*What you have to do*. Please output the entries below without altering a single character.

*Material supplied*.
────────────────────────────────────────
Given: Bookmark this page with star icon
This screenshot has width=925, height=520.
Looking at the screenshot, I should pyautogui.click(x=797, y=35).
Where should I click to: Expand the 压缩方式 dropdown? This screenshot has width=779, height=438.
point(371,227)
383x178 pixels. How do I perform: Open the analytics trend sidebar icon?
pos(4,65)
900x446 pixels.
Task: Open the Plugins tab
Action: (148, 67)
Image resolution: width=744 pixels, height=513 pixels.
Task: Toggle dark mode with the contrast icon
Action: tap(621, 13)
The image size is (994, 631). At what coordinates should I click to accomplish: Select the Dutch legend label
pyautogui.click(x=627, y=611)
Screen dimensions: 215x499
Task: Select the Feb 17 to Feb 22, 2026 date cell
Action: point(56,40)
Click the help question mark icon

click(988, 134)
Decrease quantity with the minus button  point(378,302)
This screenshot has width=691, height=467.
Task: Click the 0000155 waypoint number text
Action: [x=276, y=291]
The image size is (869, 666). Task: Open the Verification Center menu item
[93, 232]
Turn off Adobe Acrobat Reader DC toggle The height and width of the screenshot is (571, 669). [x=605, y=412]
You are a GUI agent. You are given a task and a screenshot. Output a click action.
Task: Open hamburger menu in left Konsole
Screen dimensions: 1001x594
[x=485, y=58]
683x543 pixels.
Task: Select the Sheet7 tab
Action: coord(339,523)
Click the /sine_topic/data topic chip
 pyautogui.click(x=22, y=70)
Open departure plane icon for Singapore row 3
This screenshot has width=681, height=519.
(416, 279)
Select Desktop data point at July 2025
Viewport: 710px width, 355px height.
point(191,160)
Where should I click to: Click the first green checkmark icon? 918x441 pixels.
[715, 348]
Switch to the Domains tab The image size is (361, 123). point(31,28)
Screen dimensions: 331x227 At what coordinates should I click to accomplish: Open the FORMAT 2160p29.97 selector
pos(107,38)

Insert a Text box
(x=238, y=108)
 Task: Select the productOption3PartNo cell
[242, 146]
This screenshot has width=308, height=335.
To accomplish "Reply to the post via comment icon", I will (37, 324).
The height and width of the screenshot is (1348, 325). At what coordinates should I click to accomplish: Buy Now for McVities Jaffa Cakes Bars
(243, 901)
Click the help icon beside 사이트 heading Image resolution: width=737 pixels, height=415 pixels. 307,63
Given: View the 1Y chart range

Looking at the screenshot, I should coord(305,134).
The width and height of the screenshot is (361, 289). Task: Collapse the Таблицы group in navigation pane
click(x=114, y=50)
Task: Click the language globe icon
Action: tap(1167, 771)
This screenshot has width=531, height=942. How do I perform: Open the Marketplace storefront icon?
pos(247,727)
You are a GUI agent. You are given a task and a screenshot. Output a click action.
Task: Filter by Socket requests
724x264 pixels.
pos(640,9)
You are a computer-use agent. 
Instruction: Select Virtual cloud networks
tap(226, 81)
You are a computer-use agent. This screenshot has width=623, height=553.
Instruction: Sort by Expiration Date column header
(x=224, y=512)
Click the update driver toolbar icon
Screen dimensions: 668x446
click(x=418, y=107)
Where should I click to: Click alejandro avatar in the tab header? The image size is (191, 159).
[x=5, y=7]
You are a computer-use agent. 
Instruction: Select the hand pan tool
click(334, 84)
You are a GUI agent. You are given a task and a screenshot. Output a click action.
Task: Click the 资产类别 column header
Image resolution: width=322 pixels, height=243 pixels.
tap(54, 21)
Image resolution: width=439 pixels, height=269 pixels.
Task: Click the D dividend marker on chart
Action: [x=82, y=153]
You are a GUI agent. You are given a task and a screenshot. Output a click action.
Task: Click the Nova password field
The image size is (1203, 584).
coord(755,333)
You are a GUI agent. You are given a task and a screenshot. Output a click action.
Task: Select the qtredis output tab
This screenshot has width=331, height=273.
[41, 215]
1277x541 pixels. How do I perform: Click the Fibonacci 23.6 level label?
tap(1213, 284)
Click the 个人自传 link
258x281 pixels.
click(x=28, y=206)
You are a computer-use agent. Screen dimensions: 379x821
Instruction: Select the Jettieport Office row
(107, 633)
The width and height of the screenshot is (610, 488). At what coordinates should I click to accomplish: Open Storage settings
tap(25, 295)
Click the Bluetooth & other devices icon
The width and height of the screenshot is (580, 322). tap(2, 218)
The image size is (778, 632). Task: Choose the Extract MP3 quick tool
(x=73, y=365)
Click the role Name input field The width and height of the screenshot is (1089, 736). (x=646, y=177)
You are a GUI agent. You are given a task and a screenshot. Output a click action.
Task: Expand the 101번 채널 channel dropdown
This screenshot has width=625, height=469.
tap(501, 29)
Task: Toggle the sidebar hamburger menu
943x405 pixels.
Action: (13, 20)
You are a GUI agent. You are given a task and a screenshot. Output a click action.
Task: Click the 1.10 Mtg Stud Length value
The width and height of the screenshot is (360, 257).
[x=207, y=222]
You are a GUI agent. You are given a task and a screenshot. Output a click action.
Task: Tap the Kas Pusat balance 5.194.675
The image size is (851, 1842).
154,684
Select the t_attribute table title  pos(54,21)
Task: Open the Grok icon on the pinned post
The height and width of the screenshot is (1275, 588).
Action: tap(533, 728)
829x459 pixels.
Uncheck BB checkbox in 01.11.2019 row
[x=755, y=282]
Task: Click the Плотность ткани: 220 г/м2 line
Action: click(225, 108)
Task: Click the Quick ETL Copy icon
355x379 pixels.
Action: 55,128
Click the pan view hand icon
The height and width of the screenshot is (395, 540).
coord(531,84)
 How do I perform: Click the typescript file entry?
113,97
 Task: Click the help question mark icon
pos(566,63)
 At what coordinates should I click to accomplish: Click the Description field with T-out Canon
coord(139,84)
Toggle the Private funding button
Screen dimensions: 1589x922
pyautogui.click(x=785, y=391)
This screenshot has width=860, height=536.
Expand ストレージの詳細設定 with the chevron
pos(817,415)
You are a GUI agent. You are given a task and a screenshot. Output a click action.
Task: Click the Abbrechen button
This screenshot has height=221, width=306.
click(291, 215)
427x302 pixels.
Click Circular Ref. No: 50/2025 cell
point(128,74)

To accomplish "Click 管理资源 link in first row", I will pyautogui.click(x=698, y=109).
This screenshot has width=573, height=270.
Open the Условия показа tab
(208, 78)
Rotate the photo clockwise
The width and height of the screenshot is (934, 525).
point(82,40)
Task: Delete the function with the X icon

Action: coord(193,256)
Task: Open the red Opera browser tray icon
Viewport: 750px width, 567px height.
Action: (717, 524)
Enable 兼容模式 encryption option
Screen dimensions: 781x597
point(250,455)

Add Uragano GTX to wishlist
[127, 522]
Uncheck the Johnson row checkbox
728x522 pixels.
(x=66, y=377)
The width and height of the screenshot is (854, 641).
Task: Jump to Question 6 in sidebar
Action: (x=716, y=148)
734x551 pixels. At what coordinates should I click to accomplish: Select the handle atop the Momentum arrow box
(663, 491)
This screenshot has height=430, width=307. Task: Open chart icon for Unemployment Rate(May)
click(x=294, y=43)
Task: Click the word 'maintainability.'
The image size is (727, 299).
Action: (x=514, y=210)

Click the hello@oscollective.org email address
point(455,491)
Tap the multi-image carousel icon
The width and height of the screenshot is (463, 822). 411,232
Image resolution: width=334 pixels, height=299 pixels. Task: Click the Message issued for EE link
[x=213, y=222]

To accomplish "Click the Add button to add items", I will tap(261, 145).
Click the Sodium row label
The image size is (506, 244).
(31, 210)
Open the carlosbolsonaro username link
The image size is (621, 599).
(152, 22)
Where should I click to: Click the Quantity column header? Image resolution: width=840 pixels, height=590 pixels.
────────────────────────────────────────
*Exercise result*.
Given: Bookmark this page with star icon
This screenshot has width=925, height=520.
Looking at the screenshot, I should pyautogui.click(x=797, y=35).
Where should I click to: Expand the 压缩方式 dropdown? This screenshot has width=779, height=438.
point(371,227)
383x178 pixels. How do I perform: Open the analytics trend sidebar icon?
pos(4,65)
900x446 pixels.
Task: Open the Plugins tab
Action: (148, 67)
Image resolution: width=744 pixels, height=513 pixels.
Task: Toggle dark mode with the contrast icon
Action: tap(621, 13)
The image size is (994, 631). At what coordinates should I click to accomplish: Select the Dutch legend label
pyautogui.click(x=627, y=611)
Screen dimensions: 215x499
Task: Select the Feb 17 to Feb 22, 2026 date cell
Action: point(56,40)
Click the help question mark icon

click(988, 134)
Decrease quantity with the minus button  point(378,302)
This screenshot has width=691, height=467.
Task: Click the 0000155 waypoint number text
Action: [x=276, y=291]
The image size is (869, 666). Task: Open the Verification Center menu item
[93, 232]
Turn off Adobe Acrobat Reader DC toggle The height and width of the screenshot is (571, 669). [x=605, y=412]
You are a GUI agent. You are given a task and a screenshot. Output a click action.
Task: Open hamburger menu in left Konsole
Screen dimensions: 1001x594
[x=485, y=58]
683x543 pixels.
Task: Select the Sheet7 tab
Action: coord(339,523)
Click the /sine_topic/data topic chip
 pyautogui.click(x=22, y=70)
Open departure plane icon for Singapore row 3
This screenshot has width=681, height=519.
(416, 279)
Select Desktop data point at July 2025
Viewport: 710px width, 355px height.
point(191,160)
Where should I click to: Click the first green checkmark icon? 918x441 pixels.
[715, 348]
Switch to the Domains tab The image size is (361, 123). point(31,28)
Screen dimensions: 331x227 At what coordinates should I click to accomplish: Open the FORMAT 2160p29.97 selector
pos(107,38)

Insert a Text box
(x=238, y=108)
 Task: Select the productOption3PartNo cell
[242, 146]
This screenshot has width=308, height=335.
To accomplish "Reply to the post via comment icon", I will (37, 324).
The height and width of the screenshot is (1348, 325). At what coordinates should I click to accomplish: Buy Now for McVities Jaffa Cakes Bars
(243, 901)
Click the help icon beside 사이트 heading Image resolution: width=737 pixels, height=415 pixels. 307,63
Given: View the 1Y chart range

Looking at the screenshot, I should coord(305,134).
The width and height of the screenshot is (361, 289). Task: Collapse the Таблицы group in navigation pane
click(x=114, y=50)
Task: Click the language globe icon
Action: tap(1167, 771)
This screenshot has width=531, height=942. How do I perform: Open the Marketplace storefront icon?
pos(247,727)
You are a GUI agent. You are given a task and a screenshot. Output a click action.
Task: Filter by Socket requests
724x264 pixels.
pos(640,9)
You are a computer-use agent. 
Instruction: Select Virtual cloud networks
tap(226, 81)
You are a computer-use agent. This screenshot has width=623, height=553.
Instruction: Sort by Expiration Date column header
(x=224, y=512)
Click the update driver toolbar icon
Screen dimensions: 668x446
click(x=418, y=107)
Where should I click to: Click alejandro avatar in the tab header? The image size is (191, 159).
[x=5, y=7]
You are a computer-use agent. 
Instruction: Select the hand pan tool
click(334, 84)
You are a GUI agent. You are given a task and a screenshot. Output a click action.
Task: Click the 资产类别 column header
Image resolution: width=322 pixels, height=243 pixels.
tap(54, 21)
Image resolution: width=439 pixels, height=269 pixels.
Task: Click the D dividend marker on chart
Action: [x=82, y=153]
You are a GUI agent. You are given a task and a screenshot. Output a click action.
Task: Click the Nova password field
The image size is (1203, 584).
coord(755,333)
You are a GUI agent. You are given a task and a screenshot. Output a click action.
Task: Select the qtredis output tab
This screenshot has width=331, height=273.
[41, 215]
1277x541 pixels. How do I perform: Click the Fibonacci 23.6 level label?
tap(1213, 284)
Click the 个人自传 link
258x281 pixels.
click(x=28, y=206)
You are a computer-use agent. Screen dimensions: 379x821
Instruction: Select the Jettieport Office row
(107, 633)
The width and height of the screenshot is (610, 488). At what coordinates should I click to accomplish: Open Storage settings
tap(25, 295)
Click the Bluetooth & other devices icon
The width and height of the screenshot is (580, 322). tap(2, 218)
The image size is (778, 632). Task: Choose the Extract MP3 quick tool
(x=73, y=365)
Click the role Name input field The width and height of the screenshot is (1089, 736). (x=646, y=177)
You are a GUI agent. You are given a task and a screenshot. Output a click action.
Task: Expand the 101번 채널 channel dropdown
This screenshot has width=625, height=469.
tap(501, 29)
Task: Toggle the sidebar hamburger menu
943x405 pixels.
Action: (13, 20)
You are a GUI agent. You are given a task and a screenshot. Output a click action.
Task: Click the 1.10 Mtg Stud Length value
The width and height of the screenshot is (360, 257).
[x=207, y=222]
You are a GUI agent. You are given a task and a screenshot. Output a click action.
Task: Tap the Kas Pusat balance 5.194.675
The image size is (851, 1842).
154,684
Select the t_attribute table title  pos(54,21)
Task: Open the Grok icon on the pinned post
The height and width of the screenshot is (1275, 588).
Action: tap(533, 728)
829x459 pixels.
Uncheck BB checkbox in 01.11.2019 row
[x=755, y=282]
Task: Click the Плотность ткани: 220 г/м2 line
Action: click(225, 108)
Task: Click the Quick ETL Copy icon
355x379 pixels.
Action: 55,128
Click the pan view hand icon
The height and width of the screenshot is (395, 540).
coord(531,84)
 How do I perform: Click the typescript file entry?
113,97
 Task: Click the help question mark icon
pos(566,63)
 At what coordinates should I click to accomplish: Click the Description field with T-out Canon
coord(139,84)
Toggle the Private funding button
Screen dimensions: 1589x922
pyautogui.click(x=785, y=391)
This screenshot has width=860, height=536.
Expand ストレージの詳細設定 with the chevron
pos(817,415)
You are a GUI agent. You are given a task and a screenshot. Output a click action.
Task: Click the Abbrechen button
This screenshot has height=221, width=306.
click(291, 215)
427x302 pixels.
Click Circular Ref. No: 50/2025 cell
point(128,74)

To accomplish "Click 管理资源 link in first row", I will pyautogui.click(x=698, y=109).
This screenshot has width=573, height=270.
Open the Условия показа tab
(208, 78)
Rotate the photo clockwise
The width and height of the screenshot is (934, 525).
point(82,40)
Task: Delete the function with the X icon

Action: coord(193,256)
Task: Open the red Opera browser tray icon
Viewport: 750px width, 567px height.
Action: (717, 524)
Enable 兼容模式 encryption option
Screen dimensions: 781x597
point(250,455)

Add Uragano GTX to wishlist
[127, 522]
Uncheck the Johnson row checkbox
728x522 pixels.
(x=66, y=377)
The width and height of the screenshot is (854, 641).
Task: Jump to Question 6 in sidebar
Action: (x=716, y=148)
734x551 pixels. At what coordinates should I click to accomplish: Select the handle atop the Momentum arrow box
(663, 491)
This screenshot has height=430, width=307. Task: Open chart icon for Unemployment Rate(May)
click(x=294, y=43)
Task: Click the word 'maintainability.'
The image size is (727, 299).
Action: (x=514, y=210)

Click the hello@oscollective.org email address
point(455,491)
Tap the multi-image carousel icon
The width and height of the screenshot is (463, 822). 411,232
Image resolution: width=334 pixels, height=299 pixels. Task: Click the Message issued for EE link
[x=213, y=222]

To accomplish "Click the Add button to add items", I will tap(261, 145).
Click the Sodium row label
The image size is (506, 244).
(31, 210)
Open the carlosbolsonaro username link
The image size is (621, 599).
(152, 22)
Where should I click to: Click the Quantity column header? Image resolution: width=840 pixels, height=590 pixels.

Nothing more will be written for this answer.